Follow some basic rules…
The rule of thirds…
The rule of thirds is based on the how the human brain perceives an image. our eyes are generally drawn to a subject placed two thirds up from the bottom of the image. Also, when items are placed where the lines cross, the image appears pleasing to the eye and you’ll naturally want to look at the entire image, not just the main subject.
“Not a flat lay per se” but for example purposes, the photo of me (above) was taken by my husband on our recent summer holiday. I’ve overlayed the grid and cropped the photo on the right to improve balance, lining up the top of the wall with a grid line and placing myself where the lines intersect. This improves the overall appearance of the photo. The same rule can be applied to the flat lay. read more below.
Getting your flat lay right is all about balance. You want to draw the eye to the composition as opposed to directly focusing on one particular object as I have shown above. Off-set the key object rather than having it sitting in the middle. For example. If you use an iPhone you can set it to have a grid overlay while taking photos which is really useful. To turn the grid on go to the main settings >camera and photo setting > find the grid toggle and switch it on. You can always leave the grid on permanently or just for the shot. I tend to leave mine on both for my phone and my camera as this is my preference.

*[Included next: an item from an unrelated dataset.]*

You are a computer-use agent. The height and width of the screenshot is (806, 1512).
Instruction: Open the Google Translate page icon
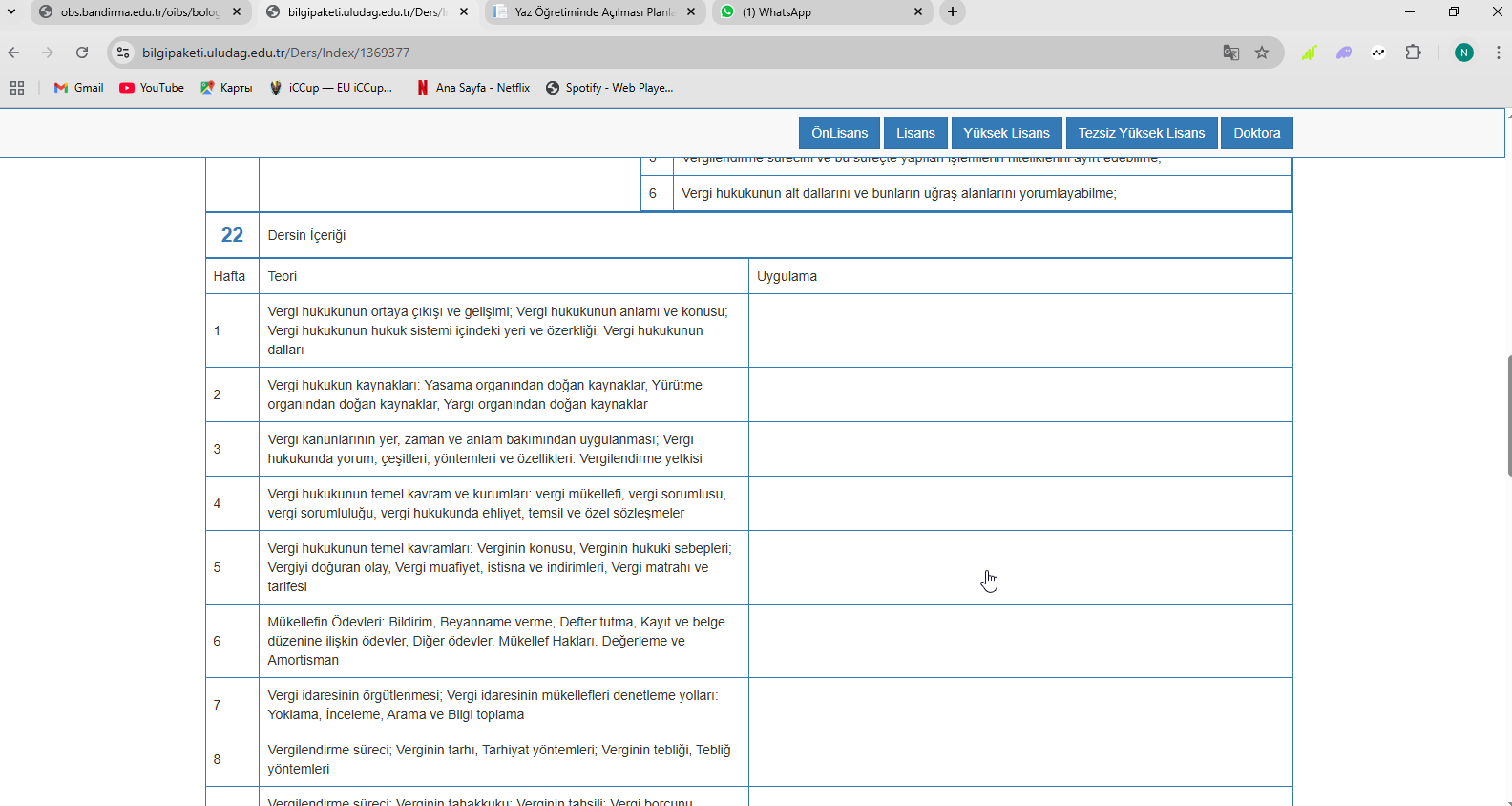pyautogui.click(x=1231, y=53)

The theory being, if you place your items where the grid lines intersect, or along the lines, your eyes will naturally be drawn to those objects more readily. The shot will also look balanced and your eyes will naturally wander around the image taking it all in, and therefore, making it more attractive to us. Of course, this isn’t a hard and fast rule and if you want to break it, go ahead. My lavender photo (Top) is just a simple shot, minus any rules but is pleasing to look at.
Use the square setting
If you’re shooting with your iPhone for Instagram, use the square setting so you can see what the finished shot will look like, and how it will fit into the square. If you’re using a camera, set the image aspect to square. This is really useful as it’s not always easy to fit the whole shot into those Instagram squares without losing half the image when you upload it. However, in a recent 2019 update, Instagram has upgraded the pixel square with the optimal size being 1080 wide by 566 to 1350 pixels high, so it’s a little less restricting, size-wise. Otherwise, like myself, I’ve switched to posting in portrait orientation as a longer image takes up more room on the feed of your followers, making it more eye-catching.
My style of imagery isn’t your regular beauty style flat lay and I love to use botanicals, florals and linens to add texture and warmth. Play around and develop your own style of shooting, just as I have.
I find a good “white cloud” day is actually preferable, and do bear in mind that early morning light is ideal, as is late afternoon. Midday light tends to be harder creating harsh shadows. Find a window and take a quick test shot there to see what the light is doing. Don’t limit yourself to one room, chase the light and seek out a good position in your surroundings for the shoot. Once you’ve found the right place, start by arranging your background as you’d like it and then slowly add your items.
A little tip is to bounce the light back onto the items by using a light reflector or diffuser. Alternatively, a large piece of white card will do. Prop it up on the opposite side so that it bounces the light from the source (your window) back onto your set up, this creates an even light and reduces overpowering shadows. Flat lays are best taken from a height, so carefully stand on a chair or stool and take your shot from above. Be mindful that you can overshoot the setup, creating a strange angle for your products, so try and keep your camera lens directly above. Some cameras have a built-in level so you can manage it that way, otherwise, most can accommodate a spirit level attachment which helps overcome the problem.
Hands are so interesting, aren’t they? Not only do they allow a sense of scale to any props or products they really add value to the image. Hands are a bit tricky though, as you want to try and avoid too many imperfections such as chipped nail polish or prominent veins distracting the eye. One thing I always do if my own hands are featuring in the shot is to hold my hands up in the air for a few seconds before taking the shot. This allows the blood to drain away from the hands and makes the skin appear smoother. Be quick though, as they’ll soon return too normal. Remember, a few imperfections are fine or you may be mistaken for a mannequin.
Obviously, if your hands are in the shot you’ll need a tripod for your camera, or get a family member/friend to take the shot.
Do you have any of your own tips to share?